● PROMPT
Every line of the records below that holds the word "computer" belongs in the answer.

• • •

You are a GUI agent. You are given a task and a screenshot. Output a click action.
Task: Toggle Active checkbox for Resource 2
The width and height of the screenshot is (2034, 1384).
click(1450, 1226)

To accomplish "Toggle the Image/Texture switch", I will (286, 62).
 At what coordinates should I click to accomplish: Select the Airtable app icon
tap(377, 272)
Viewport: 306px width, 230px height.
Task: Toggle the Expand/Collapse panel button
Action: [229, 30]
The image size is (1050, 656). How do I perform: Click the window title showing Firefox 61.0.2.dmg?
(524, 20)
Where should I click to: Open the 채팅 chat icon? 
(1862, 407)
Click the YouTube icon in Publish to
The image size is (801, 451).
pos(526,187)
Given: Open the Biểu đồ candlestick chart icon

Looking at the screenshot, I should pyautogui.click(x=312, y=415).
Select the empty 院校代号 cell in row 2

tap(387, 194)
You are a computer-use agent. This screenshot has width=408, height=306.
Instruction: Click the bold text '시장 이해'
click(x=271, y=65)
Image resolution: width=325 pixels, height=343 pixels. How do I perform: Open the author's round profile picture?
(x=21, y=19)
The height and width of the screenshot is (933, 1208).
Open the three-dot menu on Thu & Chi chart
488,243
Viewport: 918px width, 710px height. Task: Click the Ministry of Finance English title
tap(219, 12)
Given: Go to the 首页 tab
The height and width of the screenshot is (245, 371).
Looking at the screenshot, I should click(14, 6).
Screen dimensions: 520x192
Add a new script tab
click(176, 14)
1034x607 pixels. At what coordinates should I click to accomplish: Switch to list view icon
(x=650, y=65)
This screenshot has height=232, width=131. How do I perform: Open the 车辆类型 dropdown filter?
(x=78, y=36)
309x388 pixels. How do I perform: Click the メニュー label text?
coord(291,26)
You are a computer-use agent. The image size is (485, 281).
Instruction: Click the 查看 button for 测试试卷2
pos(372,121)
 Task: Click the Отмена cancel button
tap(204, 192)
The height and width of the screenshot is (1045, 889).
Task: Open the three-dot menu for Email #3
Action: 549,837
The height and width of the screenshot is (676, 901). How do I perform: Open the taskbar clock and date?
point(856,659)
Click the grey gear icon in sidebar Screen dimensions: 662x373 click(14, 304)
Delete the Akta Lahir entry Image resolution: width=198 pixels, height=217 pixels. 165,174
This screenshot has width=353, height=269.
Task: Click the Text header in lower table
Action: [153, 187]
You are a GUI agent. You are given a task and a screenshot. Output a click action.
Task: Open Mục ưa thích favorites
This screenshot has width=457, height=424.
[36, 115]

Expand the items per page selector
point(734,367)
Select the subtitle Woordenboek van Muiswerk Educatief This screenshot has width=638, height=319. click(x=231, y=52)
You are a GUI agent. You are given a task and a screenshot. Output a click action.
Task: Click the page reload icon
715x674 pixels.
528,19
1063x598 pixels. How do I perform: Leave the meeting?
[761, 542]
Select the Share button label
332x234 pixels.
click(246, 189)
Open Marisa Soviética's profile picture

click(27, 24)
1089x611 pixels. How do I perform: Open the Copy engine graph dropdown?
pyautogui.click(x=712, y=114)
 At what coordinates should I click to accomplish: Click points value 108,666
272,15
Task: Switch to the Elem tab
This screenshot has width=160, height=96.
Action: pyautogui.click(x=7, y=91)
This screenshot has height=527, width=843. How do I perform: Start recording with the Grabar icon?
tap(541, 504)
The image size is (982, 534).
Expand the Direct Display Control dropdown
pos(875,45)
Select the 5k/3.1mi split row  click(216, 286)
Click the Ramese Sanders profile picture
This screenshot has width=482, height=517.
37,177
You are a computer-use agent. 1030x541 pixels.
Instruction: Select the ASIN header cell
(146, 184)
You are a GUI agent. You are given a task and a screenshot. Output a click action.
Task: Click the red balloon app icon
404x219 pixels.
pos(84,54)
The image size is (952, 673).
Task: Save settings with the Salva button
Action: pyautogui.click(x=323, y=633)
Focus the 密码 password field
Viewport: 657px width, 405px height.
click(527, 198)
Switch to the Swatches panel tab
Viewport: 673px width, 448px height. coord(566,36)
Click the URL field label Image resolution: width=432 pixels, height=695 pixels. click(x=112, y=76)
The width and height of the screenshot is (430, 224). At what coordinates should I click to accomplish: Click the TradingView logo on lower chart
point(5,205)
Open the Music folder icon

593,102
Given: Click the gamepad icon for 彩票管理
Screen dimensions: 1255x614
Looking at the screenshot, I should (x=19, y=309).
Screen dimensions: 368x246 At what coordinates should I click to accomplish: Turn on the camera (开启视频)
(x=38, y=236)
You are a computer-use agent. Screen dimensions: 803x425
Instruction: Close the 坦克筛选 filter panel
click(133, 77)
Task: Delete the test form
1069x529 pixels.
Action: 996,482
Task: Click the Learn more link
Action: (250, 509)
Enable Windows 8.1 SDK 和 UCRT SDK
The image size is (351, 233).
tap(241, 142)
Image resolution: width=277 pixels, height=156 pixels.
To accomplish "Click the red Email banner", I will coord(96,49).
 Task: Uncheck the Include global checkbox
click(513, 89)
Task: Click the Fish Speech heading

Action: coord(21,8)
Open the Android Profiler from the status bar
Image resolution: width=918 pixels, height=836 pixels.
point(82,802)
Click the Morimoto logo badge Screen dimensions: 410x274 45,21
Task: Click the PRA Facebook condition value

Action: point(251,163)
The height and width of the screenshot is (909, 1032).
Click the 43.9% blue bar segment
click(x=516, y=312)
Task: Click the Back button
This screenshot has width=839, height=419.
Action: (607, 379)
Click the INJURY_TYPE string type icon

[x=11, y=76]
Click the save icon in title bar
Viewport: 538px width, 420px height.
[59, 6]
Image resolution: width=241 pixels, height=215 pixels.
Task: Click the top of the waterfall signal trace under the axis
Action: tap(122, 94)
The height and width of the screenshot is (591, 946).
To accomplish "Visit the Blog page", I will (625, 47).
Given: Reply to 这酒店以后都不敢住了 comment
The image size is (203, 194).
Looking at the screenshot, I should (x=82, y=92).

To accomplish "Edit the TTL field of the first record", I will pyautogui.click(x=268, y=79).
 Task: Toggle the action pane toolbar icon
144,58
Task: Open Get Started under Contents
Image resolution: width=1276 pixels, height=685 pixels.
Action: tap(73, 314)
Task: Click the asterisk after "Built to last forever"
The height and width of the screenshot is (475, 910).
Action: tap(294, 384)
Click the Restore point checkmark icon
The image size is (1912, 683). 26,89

• • •

● RESULT OF THE EXERCISE
You are a computer-use agent. This screenshot has width=408, height=306.
You are a computer-use agent. The image size is (485, 281).
You are a computer-use agent. 1030x541 pixels.
You are a computer-use agent. Screen dimensions: 803x425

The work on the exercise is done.